Cannes screenings of The Meyerowitz Stories thus earned the requisite boos when the Netflix logo appeared onscreen, but the film itself received a warm reception from critics and audiences. By my lights, Baumbach has been on a winning streak for years now (I even liked 2010’s Greenberg, though I may be in the minority there). His trademark as a filmmaker is a tight, stylized script delivered by actors whom he directs so well that the dialogue feels natural, which keeps him out of the sometimes overly mannered territory of a screenwriter like Aaron Sorkin.
The Meyerowitz Stories is set up as a series of chapters about its title family, led by patriarch Harold (Dustin Hoffman). Harold was a professor at Bard and a moderately successful sculptor in his time, but these days he’s forced to watch his old friends, like L.J. Shapiro (Judd Hirsch), get retrospectives at the MoMA while he languishes in relative obscurity. (The course of being an abstract sculptor never did run smooth.)
The film boasts an all-around knockout cast, but its most notable — and maybe surprising — performance comes from Adam Sandler, who carries the proceedings as Danny, Harold’s oldest and least professionally successful spawn. We rarely get to see Sandler do this kind of straight-faced comedy, and he’s so good in The Meyerowitz Stories that he deserves the chance to do more.
Danny has clearly been an excellent father to Eliza (the luminous Grace Van Patten), an affectionate and bright budding filmmaker who’s heading to Bard to pursue her interests. But being a great father is obviously not an accomplishment that ranks high among the Meyerowitz family.

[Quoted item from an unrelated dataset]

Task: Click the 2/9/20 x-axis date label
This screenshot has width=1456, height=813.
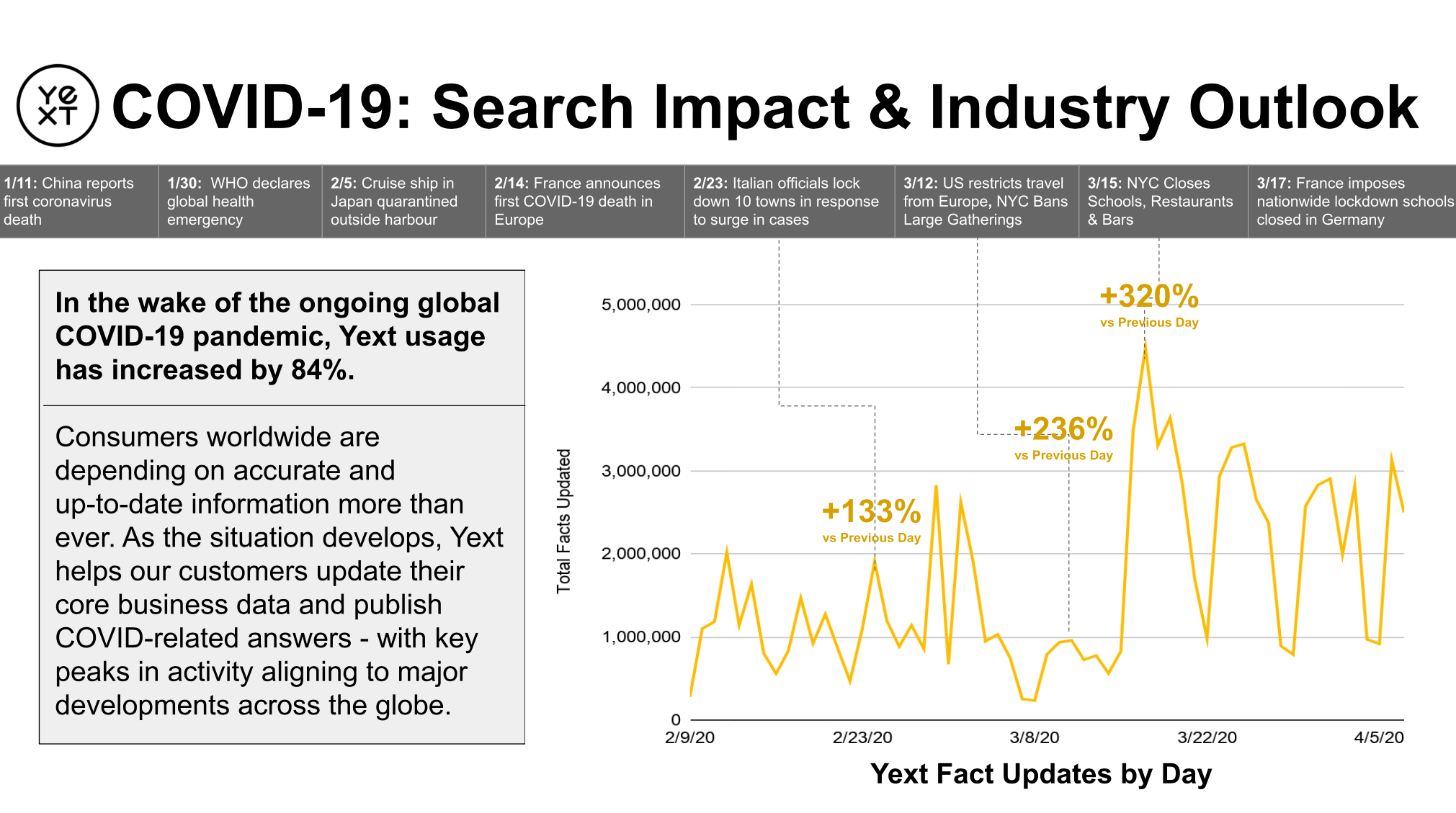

Harold, for his part, has been married four times — to the mother of Danny and Jean (Elizabeth Marvel), as well as the mother of their half-brother Matthew (Ben Stiller), who’s been very successful as a financial manager for famous people (one of them played in a brief but welcome appearance by Adam Driver). There’s also a shadowy annulment somewhere in the mix. His current marriage is to the frizzy-headed and free-spirited Maureen (Emma Thompson), who seems nice enough but lets her alcoholism get the better of her, and as a self-styled gourmet cook serves up truly terrible meals to her husband’s children and grandchildren.

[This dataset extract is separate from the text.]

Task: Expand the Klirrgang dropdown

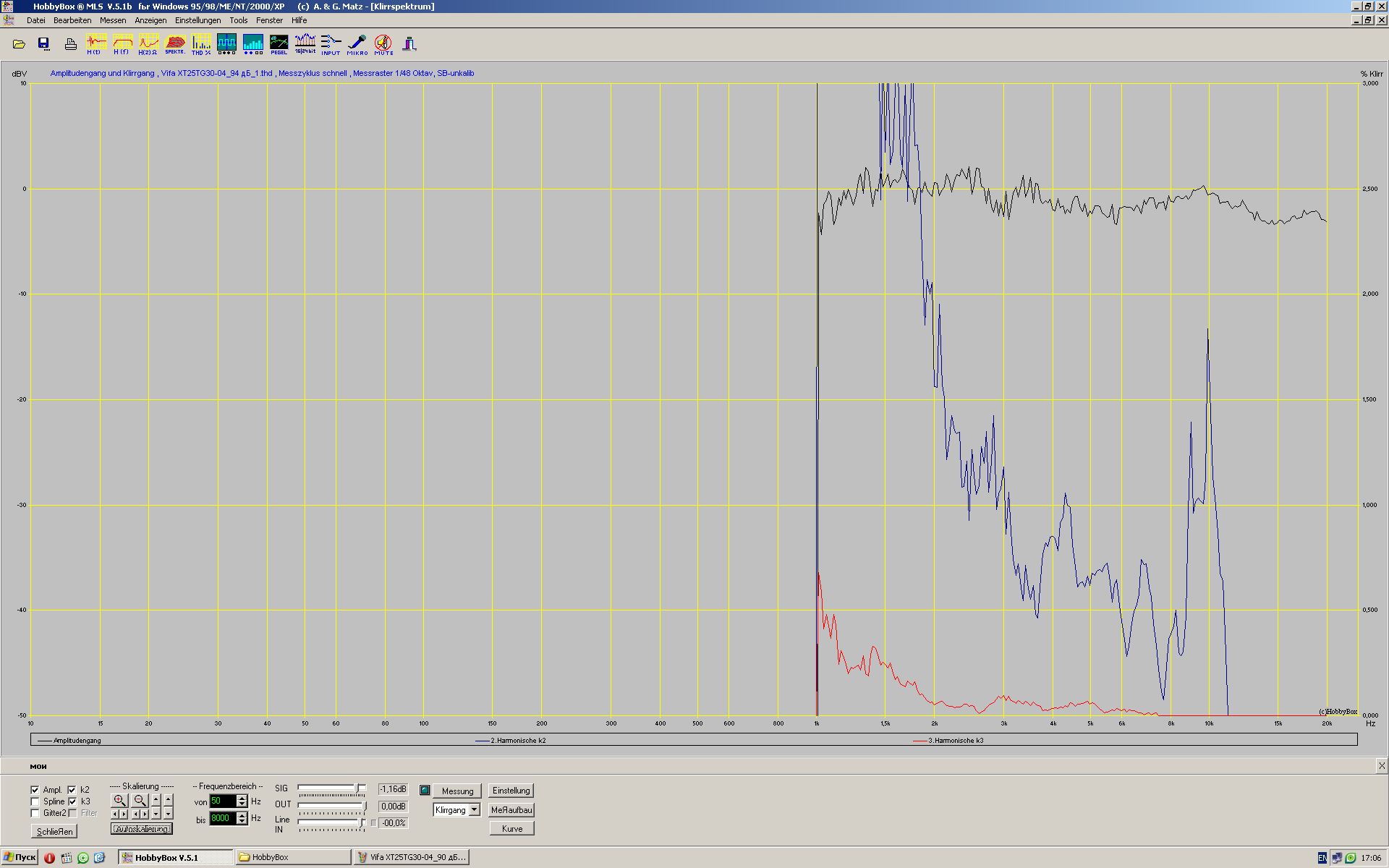Action: pos(475,810)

Most of the film’s chapters are about Danny and Matthew, but there are occasional spotlights on other family members as well. These spotlights are the “new” stories of The Meyerowitz Stories’ “new and selected” subtitle. Meanwhile, the “selected” stories are threaded throughout the film, as Harold begins to require medical attention and his kids have to sort out some long-repressed issues in their relationships with each other and their father. Every family has excuses and statements and tales that they recount whenever they’re together; Harold’s illness gives ample opportunity for the Meyerowitz clan’s collection of such excuses and statements and tales to bubble back up to the surface.
The result is a funny, tender comedy — but tender in the way that the bruise on your hip is tender when you keep slamming it against something. This is not a movie about a family who settles their differences and learns to live with one another in peaceful harmony.
And thank goodness for that. These characters are so familiar, and so real, that a neatly wrapped-up conclusion would ring patently false. Instead, The Meyerowitz Stories is a tale of a family, like all of our families, that still hasn’t quite figured out how to somehow live with each other’s deficiencies. But at least they’re trying.
The Meyerowitz Stories (New and Selected) opens in limited US theaters and on Netflix on October 13.